Bagikan:

JAKARTA - Kaspersky melakukan riset terbaru, yang dilakukan terhadap 3000 responden dari 15 negara—termasuk Indonesia—untuk meneliti praktik keamanan siber yang dilakukan konsumen selama belanja online.

Selama setahun terakhir, Kaspersky mengidentifikasi hampir 6,7 juta serangan phishing yang menyamar sebagai toko online, sistem pembayaran, dan perbankan, dengan 55,6% menargetkan para konsumen belanja online.

Untungnya, 97% responden menunjukkan tingkat kesadaran substansial tentang risiko keamanan online dan menerapkan setidaknya beberapa langkah untuk melindungi transaksi digital mereka.

Secara keseluruhan, riset ini mengungkapkan bahwa 65% orang yang belanja online percaya mereka mampu mendeteksi penipuan secara mandiri, namun hanya 42% yang benar-benar menggunakan solusi keamanan untuk menjaga transaksi online mereka.

Untuk Indonesia sendiri, survei tersebut mengungkapkan bahwa 83% orang yang belanja online percaya mereka dapat mendeteksi penipuan sendiri.

Sementara itu, hanya 58% pengguna dalam negeri yang mengaku menggunakan solusi keamanan untuk melindungi pembayaran online mereka dan memblokir tautan phishing.

Adapun protokol keamanan mandiri yang paling umum diterapkan adalah kewaspadaan terhadap hyperlink yang mencurigakan atau desain situs web yang tidak biasa (65%) dan verifikasi keaslian penjual (62%).

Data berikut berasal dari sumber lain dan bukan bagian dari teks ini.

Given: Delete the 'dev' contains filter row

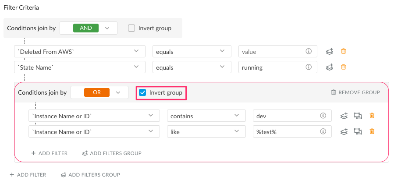Looking at the screenshot, I should coord(372,116).
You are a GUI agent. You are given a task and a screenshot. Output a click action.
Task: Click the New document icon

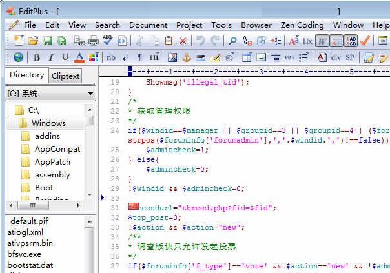click(18, 41)
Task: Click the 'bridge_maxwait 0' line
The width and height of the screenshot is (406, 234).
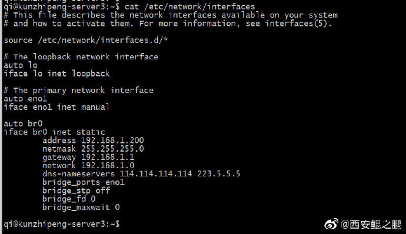Action: tap(81, 208)
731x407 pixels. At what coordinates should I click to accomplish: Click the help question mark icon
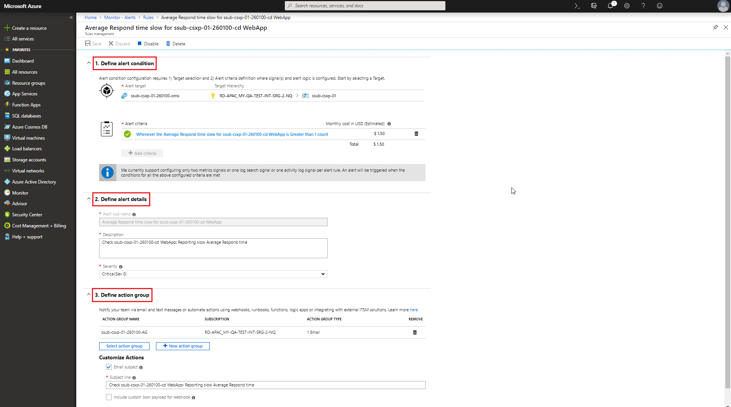[643, 6]
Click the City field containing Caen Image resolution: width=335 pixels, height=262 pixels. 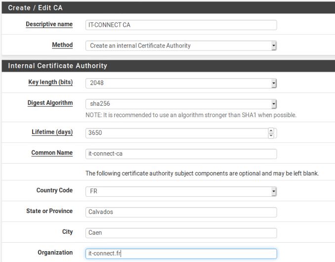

Pakar Kaspersky menekankan bahwa meskipun praktik tersebut merupakan langkah perlindungan penting, upaya tersebut masih tergolong dasar dan belum dapat menggantikan pencegahan penipuan secara komprehensif yang ditawarkan oleh solusi keamanan.

Langkah lain yang dilakukan pebelanja online antara lain menggunakan kartu kredit terpisah untuk pembelian digital (33%) serta menggunakan alamat email terpisah saat mendaftar di toko online yang tidak dikenal (26%).

“Tetap waspada sangat penting, tetapi melindungi diri sendiri membutuhkan lebih dari sekadar kesadaran,” komentar Olga Altukhova, Analis Konten Web Senior di Kaspersky.